The long-term future of intelligent life is currently unpredictable and undetermined. In the linked document, we argue that the invention of artificial general intelligence (AGI) could change this by making extreme types of lock-in technologically feasible. In particular, we argue that AGI would make it technologically feasible to (i) perfectly preserve nuanced specifications of a wide variety of values or goals far into the future, and (ii) develop AGI-based institutions that would (with high probability) competently pursue any such values for at least millions, and plausibly trillions, of years.

The rest of this post contains the summary (6 pages), with links to relevant sections of the main document (40 pages) for readers who want more details.

0.0 The claim

Life on Earth could survive for millions of years. Life in space could plausibly survive for trillions of years. What will happen to intelligent life during this time? Some possible claims are:

A. Humanity will almost certainly go extinct in the next million years.

B. Under Darwinian pressures, intelligent life will spread throughout the stars and rapidly evolve toward maximal reproductive fitness.

C. Through moral reflection, intelligent life will reliably be driven to pursue some specific “higher” (non-reproductive) goal, such as maximizing the happiness of all creatures.

D. The choices of intelligent life are deeply, fundamentally uncertain. It will at no point be predictable what intelligent beings will choose to do in the following 1000 years.

E. It is possible to stabilize many features of society for millions or trillions of years. But it is possible to stabilize them into many different shapes — so civilization’s long-term behavior is contingent on what happens early on.

Claims A-C assert that the future is basically determined today. Claim D asserts that the future is, and will remain, undetermined. In this document, we argue for claim E: Some of the most important features of the future of intelligent life are currently undetermined but could become determined relatively soon (relative to the trillions of years life could last).

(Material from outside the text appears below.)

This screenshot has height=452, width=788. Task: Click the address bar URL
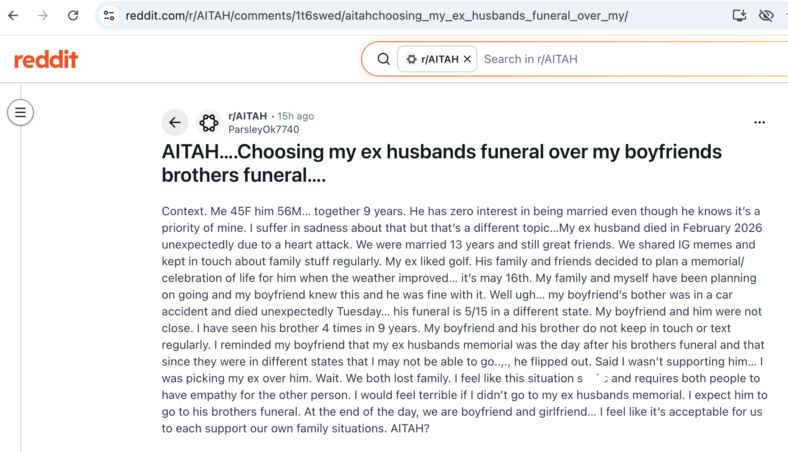click(x=376, y=16)
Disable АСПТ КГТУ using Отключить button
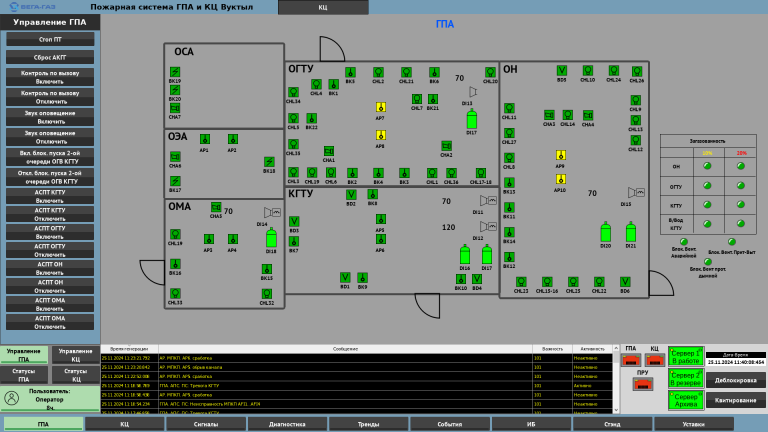768x432 pixels. pyautogui.click(x=50, y=214)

In particular, our main claim is that artificial general intelligence (AGI) will make it technologically feasible to construct long-lived institutions pursuing a wide variety of possible goals. We can break this into three assertions, all conditional on the availability of AGI:

  1. It will be possible to preserve highly nuanced specifications of values and goals far into the future, without losing any information.

  2. With sufficient investments, it will be feasible to develop AGI-based institutions that (with high probability) competently and faithfully pursue any such values until an external source stops them, or until the values in question imply that they should stop.

  3. If a large majority of the world’s economic and military powers agreed to set-up such an institution, and bestowed it with the power to defend itself against external threats, that institution could pursue its agenda for at least millions of years (and perhaps for trillions).

Note that we’re mostly making claims about feasibility as opposed to likelihood. We only briefly discuss whether people would want to do something like this in Section 2.2.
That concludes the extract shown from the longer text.